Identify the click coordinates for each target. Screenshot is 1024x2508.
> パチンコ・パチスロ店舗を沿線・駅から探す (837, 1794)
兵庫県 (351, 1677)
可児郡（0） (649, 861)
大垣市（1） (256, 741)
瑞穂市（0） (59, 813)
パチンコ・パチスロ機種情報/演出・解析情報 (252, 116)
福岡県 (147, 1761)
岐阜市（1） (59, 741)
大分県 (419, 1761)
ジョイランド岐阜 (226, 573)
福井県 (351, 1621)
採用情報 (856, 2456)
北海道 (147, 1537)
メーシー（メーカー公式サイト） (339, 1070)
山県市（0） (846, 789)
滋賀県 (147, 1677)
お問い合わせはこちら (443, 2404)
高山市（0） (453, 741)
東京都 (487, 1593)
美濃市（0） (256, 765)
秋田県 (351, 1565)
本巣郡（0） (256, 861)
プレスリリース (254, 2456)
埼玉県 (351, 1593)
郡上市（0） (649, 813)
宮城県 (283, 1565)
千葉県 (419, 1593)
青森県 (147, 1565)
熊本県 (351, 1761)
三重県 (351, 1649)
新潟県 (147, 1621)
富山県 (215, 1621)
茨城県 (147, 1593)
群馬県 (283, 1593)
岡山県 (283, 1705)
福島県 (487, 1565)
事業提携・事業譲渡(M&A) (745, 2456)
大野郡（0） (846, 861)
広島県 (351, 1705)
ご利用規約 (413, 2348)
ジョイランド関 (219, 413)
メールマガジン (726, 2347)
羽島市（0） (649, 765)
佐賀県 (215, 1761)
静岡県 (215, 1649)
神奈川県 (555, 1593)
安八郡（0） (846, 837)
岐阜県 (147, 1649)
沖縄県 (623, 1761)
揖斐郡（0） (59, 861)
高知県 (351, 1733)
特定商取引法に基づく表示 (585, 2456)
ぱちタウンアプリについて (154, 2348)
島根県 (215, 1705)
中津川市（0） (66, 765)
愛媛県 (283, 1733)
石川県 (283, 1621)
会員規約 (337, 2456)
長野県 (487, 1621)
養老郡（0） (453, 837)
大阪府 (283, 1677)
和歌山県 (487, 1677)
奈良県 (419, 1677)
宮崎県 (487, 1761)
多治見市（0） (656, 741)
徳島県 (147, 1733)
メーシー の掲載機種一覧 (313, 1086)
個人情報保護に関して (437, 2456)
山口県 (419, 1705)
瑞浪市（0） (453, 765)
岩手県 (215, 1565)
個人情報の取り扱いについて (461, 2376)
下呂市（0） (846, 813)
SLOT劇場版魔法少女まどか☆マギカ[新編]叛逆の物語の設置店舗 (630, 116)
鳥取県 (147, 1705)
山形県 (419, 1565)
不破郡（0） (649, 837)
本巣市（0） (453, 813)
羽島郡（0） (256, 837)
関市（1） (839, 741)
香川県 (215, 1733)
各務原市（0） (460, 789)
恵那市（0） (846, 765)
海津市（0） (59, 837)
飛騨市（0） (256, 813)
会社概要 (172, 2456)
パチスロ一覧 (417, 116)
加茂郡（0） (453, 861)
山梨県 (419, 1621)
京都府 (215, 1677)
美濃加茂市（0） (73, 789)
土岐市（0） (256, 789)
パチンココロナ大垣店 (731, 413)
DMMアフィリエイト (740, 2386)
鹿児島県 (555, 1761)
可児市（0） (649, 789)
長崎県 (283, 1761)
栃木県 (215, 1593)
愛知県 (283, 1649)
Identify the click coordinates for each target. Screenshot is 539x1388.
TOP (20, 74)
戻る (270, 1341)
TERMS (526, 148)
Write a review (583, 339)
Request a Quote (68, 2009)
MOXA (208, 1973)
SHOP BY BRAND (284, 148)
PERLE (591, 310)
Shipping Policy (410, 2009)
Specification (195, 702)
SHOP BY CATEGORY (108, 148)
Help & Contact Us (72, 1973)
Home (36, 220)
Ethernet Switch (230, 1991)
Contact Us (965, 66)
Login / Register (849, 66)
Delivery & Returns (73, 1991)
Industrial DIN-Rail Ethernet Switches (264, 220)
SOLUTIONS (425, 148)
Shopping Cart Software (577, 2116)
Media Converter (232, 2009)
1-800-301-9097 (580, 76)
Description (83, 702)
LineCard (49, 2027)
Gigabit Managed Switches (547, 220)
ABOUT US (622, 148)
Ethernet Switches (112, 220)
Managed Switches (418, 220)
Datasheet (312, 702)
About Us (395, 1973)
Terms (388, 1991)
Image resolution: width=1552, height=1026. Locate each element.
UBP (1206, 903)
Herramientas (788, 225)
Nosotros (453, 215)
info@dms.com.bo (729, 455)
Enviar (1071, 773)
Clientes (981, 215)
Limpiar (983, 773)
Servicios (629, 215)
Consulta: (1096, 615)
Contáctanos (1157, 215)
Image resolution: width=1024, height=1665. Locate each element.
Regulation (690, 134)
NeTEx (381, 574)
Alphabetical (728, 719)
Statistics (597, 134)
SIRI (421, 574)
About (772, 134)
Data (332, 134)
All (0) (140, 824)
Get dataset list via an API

Exercise directions :: Convert everything in the records above, from the line containing "石川県 (283, 1621)" down to the line containing "本巣市（0） (453, 813)", into a JSON list of strings with one string per line, skipping any blank lines.

Completed exercise ::
[
  "石川県 (283, 1621)",
  "会員規約 (337, 2456)",
  "長野県 (487, 1621)",
  "養老郡（0） (453, 837)",
  "大阪府 (283, 1677)",
  "和歌山県 (487, 1677)",
  "奈良県 (419, 1677)",
  "宮崎県 (487, 1761)",
  "多治見市（0） (656, 741)",
  "徳島県 (147, 1733)",
  "メーシー の掲載機種一覧 (313, 1086)",
  "個人情報保護に関して (437, 2456)",
  "山口県 (419, 1705)",
  "瑞浪市（0） (453, 765)",
  "岩手県 (215, 1565)",
  "個人情報の取り扱いについて (461, 2376)",
  "下呂市（0） (846, 813)",
  "SLOT劇場版魔法少女まどか☆マギカ[新編]叛逆の物語の設置店舗 (630, 116)",
  "鳥取県 (147, 1705)",
  "山形県 (419, 1565)",
  "不破郡（0） (649, 837)",
  "本巣市（0） (453, 813)"
]